Problem: Look through the data below for the line with "Where should I click to: Click the tier" and the line with "Given: Open the environment", then output those two and all lines in between, exactly as written.

Data in this exercise:
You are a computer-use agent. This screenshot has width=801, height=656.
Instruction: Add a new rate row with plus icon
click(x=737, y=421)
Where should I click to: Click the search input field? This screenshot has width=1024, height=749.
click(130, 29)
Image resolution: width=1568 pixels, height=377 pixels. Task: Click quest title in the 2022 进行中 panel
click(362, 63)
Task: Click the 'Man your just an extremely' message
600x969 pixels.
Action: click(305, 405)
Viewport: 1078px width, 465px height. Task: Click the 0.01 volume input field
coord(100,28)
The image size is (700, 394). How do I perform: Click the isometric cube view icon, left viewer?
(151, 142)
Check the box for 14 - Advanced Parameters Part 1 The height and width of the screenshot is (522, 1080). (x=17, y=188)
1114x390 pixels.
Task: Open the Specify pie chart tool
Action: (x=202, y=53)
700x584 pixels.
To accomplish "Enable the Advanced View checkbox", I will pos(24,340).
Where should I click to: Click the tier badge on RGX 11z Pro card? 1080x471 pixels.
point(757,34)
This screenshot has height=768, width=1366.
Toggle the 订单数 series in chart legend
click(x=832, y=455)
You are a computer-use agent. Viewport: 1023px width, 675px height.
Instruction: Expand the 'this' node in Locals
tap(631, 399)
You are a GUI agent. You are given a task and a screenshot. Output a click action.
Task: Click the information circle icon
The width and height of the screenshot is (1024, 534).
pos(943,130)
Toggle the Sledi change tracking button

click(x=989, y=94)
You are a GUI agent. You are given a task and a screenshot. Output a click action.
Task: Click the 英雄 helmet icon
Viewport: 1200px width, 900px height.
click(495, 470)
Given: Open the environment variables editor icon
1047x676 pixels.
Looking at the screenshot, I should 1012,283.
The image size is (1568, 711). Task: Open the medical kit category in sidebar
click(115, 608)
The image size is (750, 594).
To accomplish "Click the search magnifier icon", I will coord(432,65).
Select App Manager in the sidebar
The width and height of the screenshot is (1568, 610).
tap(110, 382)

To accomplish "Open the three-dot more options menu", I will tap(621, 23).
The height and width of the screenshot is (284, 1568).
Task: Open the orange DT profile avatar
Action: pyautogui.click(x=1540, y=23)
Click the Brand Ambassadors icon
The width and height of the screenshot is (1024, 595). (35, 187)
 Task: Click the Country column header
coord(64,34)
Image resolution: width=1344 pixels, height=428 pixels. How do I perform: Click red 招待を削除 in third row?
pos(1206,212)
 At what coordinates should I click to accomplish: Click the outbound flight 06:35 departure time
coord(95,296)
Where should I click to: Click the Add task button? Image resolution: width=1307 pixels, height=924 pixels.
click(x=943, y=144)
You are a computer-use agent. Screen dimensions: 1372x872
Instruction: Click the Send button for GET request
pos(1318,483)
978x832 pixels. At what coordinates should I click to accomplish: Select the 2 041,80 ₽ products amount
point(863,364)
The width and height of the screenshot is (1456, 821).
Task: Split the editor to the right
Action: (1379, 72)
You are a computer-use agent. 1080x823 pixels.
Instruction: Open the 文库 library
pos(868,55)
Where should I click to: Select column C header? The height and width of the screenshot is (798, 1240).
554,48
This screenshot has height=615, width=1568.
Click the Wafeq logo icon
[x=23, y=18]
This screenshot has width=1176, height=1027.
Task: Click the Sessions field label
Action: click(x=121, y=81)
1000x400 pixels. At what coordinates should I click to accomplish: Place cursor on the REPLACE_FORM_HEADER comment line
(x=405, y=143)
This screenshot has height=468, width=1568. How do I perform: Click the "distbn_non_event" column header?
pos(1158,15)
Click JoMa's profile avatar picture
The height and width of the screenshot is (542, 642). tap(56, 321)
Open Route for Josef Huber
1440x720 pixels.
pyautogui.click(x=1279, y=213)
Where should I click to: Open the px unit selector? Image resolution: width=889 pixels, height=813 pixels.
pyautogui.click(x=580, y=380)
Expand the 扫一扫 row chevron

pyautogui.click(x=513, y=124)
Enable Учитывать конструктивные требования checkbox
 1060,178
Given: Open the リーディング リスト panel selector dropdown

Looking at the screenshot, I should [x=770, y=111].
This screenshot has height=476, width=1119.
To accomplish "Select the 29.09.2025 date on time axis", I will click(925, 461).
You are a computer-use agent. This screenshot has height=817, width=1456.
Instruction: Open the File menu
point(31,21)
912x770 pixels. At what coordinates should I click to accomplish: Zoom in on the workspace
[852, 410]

Response to the task:
Where should I click to: Click the tier badge on RGX 11z Pro card? 1080x471 pixels.
point(757,34)
This screenshot has height=768, width=1366.
Toggle the 订单数 series in chart legend
click(x=832, y=455)
You are a computer-use agent. Viewport: 1023px width, 675px height.
Instruction: Expand the 'this' node in Locals
tap(631, 399)
You are a GUI agent. You are given a task and a screenshot. Output a click action.
Task: Click the information circle icon
The width and height of the screenshot is (1024, 534).
pos(943,130)
Toggle the Sledi change tracking button

click(x=989, y=94)
You are a GUI agent. You are given a task and a screenshot. Output a click action.
Task: Click the 英雄 helmet icon
Viewport: 1200px width, 900px height.
click(495, 470)
Given: Open the environment variables editor icon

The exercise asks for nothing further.